Adaptación evolutiva y tipos de adaptaciones

Comprende el concepto de adaptación desde un punto de vista evolutivo, como la consecuencia de procesos, y como resultados estructurales.


Las presiones que ejerce el medioambiente sobre las poblaciones van moldeando en el tiempo diversas características de los organismos que las constituyen: el clima puede determinar las estrategias de sobrevivencia de una población, el tipo de alimento puede determinar la presencia y/o modificación de estructuras relacionadas con la ingestión y digestión, la disponibilidad de recursos como agua, nutrientes, concentración de oxígeno, dióxido de carbono o las posibilidades de acceder a parejas reproductivas pueden configurar el fenotipo (apariencia física) de todo un grupo de organismos a nivel local (población) como global (especie). De esta forma surge el concepto de adaptación, el cual puede ser usado en biología evolutiva de 2 formas: adaptación como el proceso mediante el cual los organismos experimentan transformaciones paulatinas de cambio en función de las presiones a las cuales son sometidos según el entorno donde se encuentren, o adaptación como resultado, mediante el cual se consigue una o un grupo de estructuras anatómicas, fisiológicas o patrones de conducta características de un grupo, las cuales existen gracias a las mismas presiones selectivas que condujeron a su moldeamiento. Ambos enfoques de análisis son igual de correctos y aceptados por los científicos y en función de ellos es posible entender la evolución de dos maneras diferentes pero complementarias.

Adaptación como proceso evolutivo.

Los procesos mediante los cuales los organismos han logrado sus fenotipos actuales poseen hoy en día explicaciones teóricas, mediante los cuáles existen 4 ampliamente aceptados debido al peso de las pruebas en su favor. Uno de ellos es la selección natural planteada por Darwin a fines del siglo XIX, la que es un proceso que requiere de variabilidad genética, de reproducción diferencial de los miembros de una población y además de la capacidad de heredar la información característica de la población. La deriva génica es un proceso explicativo azaroso (contrario a la selección natural en ese sentido) que propone la desaparición de genes (“fijación”) en las poblaciones producto de fenómenos aleatorios que no dejan capacidad de respuesta evolutiva a sus miembros, como desastres naturales que provoquen gran mortandad  y/o eventos de migración y colonización de nuevos nichos ecológicos por organismos que no necesariamente son representativos de la media poblacional.
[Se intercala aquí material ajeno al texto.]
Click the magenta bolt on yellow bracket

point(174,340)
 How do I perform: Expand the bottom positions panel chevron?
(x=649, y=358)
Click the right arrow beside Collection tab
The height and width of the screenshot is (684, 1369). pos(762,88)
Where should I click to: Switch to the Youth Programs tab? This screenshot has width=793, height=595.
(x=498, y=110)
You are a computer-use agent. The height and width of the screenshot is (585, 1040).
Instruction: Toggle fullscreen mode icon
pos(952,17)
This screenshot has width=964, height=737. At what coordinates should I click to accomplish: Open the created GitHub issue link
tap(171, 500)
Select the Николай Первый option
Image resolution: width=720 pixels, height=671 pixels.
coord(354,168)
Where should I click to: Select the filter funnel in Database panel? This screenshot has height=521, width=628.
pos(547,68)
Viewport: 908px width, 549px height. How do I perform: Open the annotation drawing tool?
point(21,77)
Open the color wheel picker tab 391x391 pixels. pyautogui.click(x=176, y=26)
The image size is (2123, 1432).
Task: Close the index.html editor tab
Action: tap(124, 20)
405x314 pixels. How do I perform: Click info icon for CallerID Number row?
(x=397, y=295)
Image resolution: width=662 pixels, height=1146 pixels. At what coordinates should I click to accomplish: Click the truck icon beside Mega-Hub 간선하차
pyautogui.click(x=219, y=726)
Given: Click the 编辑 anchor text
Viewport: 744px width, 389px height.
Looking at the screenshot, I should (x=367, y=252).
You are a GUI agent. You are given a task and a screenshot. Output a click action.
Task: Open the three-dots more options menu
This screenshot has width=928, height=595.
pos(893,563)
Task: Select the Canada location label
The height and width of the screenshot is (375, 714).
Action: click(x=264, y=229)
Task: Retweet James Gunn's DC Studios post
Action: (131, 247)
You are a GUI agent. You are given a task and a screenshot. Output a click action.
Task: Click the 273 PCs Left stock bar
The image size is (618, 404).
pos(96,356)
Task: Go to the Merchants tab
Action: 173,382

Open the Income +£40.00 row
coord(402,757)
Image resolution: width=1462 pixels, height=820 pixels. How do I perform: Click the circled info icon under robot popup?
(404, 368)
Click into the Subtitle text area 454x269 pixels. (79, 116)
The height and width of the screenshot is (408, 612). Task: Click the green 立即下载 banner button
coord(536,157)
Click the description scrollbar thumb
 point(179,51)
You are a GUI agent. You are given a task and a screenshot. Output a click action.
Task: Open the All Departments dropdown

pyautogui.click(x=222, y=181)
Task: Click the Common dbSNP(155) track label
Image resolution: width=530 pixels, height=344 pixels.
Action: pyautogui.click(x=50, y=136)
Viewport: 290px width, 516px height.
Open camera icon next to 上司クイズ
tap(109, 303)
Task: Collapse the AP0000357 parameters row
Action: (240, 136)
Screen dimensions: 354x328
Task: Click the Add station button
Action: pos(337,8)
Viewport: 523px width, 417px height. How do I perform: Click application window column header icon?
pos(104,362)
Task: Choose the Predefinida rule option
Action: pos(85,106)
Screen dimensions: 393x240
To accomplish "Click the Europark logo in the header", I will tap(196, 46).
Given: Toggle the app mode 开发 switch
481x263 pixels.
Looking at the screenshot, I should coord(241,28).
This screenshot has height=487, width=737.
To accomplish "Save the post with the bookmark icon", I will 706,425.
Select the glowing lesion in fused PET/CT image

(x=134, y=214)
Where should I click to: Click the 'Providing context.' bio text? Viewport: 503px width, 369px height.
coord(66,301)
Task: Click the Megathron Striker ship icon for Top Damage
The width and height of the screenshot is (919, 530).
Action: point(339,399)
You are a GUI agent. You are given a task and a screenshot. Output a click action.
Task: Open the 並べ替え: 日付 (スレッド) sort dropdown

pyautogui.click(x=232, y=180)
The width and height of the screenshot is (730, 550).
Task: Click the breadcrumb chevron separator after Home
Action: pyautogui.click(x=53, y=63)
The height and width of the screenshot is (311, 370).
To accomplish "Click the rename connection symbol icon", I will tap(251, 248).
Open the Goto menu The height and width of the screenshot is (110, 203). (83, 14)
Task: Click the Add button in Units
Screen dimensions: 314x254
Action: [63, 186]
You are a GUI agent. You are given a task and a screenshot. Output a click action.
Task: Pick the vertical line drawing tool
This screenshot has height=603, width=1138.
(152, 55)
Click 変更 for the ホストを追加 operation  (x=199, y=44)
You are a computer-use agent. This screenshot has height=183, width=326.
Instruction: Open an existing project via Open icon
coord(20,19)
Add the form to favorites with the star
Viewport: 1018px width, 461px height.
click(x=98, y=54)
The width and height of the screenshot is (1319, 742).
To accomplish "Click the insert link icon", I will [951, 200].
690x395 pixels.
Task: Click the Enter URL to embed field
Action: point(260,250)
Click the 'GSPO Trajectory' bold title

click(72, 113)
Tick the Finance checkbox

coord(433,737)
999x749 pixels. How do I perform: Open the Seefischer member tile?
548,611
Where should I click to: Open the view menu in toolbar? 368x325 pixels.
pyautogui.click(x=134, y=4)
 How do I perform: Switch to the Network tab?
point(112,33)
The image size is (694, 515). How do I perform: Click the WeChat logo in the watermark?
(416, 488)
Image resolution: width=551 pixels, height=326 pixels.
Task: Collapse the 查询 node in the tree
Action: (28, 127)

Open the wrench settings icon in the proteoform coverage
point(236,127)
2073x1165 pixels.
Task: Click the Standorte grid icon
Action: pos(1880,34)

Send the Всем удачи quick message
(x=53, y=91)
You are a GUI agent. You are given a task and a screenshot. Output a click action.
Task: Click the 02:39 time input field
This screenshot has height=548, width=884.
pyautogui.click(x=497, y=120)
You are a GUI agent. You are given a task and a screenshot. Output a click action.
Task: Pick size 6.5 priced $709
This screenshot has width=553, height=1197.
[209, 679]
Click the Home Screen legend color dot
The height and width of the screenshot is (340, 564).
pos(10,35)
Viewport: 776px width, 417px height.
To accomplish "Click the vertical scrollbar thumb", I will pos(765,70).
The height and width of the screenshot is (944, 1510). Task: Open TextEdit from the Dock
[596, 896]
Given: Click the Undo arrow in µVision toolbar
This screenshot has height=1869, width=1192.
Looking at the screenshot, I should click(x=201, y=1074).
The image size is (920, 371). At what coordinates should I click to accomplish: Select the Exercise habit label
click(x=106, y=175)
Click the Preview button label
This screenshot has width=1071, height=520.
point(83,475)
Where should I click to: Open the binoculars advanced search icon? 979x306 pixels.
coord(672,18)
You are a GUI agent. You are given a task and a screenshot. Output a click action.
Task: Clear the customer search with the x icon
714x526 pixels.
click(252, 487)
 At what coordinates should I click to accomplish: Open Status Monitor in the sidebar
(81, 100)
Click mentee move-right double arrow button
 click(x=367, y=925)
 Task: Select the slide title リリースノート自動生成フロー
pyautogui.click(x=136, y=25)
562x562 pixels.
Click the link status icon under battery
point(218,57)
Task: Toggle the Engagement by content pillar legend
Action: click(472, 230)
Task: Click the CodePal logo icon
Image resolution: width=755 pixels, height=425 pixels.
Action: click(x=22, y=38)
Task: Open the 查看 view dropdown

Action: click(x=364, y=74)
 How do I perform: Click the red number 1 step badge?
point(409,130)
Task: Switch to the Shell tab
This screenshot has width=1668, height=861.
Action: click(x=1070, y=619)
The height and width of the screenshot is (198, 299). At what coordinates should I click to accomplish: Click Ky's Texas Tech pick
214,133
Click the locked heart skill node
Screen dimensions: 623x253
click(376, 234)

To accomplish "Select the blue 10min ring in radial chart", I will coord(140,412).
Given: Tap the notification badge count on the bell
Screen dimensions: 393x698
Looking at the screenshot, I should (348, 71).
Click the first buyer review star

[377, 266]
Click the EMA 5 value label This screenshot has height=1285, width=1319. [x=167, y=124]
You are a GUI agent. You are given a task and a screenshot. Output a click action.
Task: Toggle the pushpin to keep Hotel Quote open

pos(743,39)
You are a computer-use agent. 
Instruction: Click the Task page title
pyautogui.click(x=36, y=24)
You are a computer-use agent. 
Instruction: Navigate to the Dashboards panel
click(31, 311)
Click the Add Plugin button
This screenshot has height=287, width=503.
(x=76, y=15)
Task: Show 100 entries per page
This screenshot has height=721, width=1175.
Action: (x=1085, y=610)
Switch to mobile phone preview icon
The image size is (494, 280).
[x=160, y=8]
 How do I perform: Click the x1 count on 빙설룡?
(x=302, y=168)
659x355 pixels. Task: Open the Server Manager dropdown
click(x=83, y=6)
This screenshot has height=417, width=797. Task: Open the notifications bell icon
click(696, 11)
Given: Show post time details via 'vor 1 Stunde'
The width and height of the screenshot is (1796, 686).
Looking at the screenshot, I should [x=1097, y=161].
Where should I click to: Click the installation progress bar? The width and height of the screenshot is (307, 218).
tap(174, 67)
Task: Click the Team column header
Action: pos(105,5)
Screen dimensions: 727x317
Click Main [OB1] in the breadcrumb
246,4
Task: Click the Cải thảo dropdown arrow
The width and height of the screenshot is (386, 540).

La deriva génica puede operar mediante “cuellos de botella” (reducción de la variabilidad producto del aumento de la mortandad) o por “efectos fundadores” (colonización de nuevos hábitats por organismos al azar). Por otra parte, el flujo génico considera el movimiento de organismos (por ende de los genes que portan) entre una población y otra, finalmente, las mutaciones atribuyen una fuerza evolutiva no despreciable al aumentar hipotéticamente la variabilidad sobre las poblaciones, al inducir cambios azarosos y espontáneos en la información genética de uno o varios miembros de las poblaciones. Estas 4 fuerzas evolutivas terminan moldeando el proceso de transformación gradual y paulatino de los modelos iniciales en los fenotipos que hoy conocemos, entendiendo a todo este proceso como adaptación.

Adaptación como resultado (caracter)

Todas las estructuras que poseen los organismos con sus fenotipos actuales pueden ser consideradas como adaptaciones, ya que les permiten a estos sobrevivir y responder de manera eficiente a las presiones selectivas del entorno. En este sentido, existen adaptaciones morfológicas (relacionadas a la anatomía del organismo, ejemplo, la forma de los picos y/o patas de un grupo de aves emparentadas), fisiológicas (relacionadas a procesos vitales del organismo, por ejemplo, un grupo de enzimas especializado en la fijación del carbono entre un tipo de árboles) y conductuales (relacionadas al comportamiento y estrategias de vida del organismo, ejemplo, rituales de cortejo y apareamiento existentes en los grandes simios). Un tipo especial de adaptación, conocido como exaptación, es aquél que describe una adaptación que surgió como resultado de una presión determinada y que con el tiempo evolutivo tomó otra función, sin variar su aspecto estructural (por ejemplo, las alas de los pingüinos, resultantes inicialmente para volar, y luego readaptadas para el nado).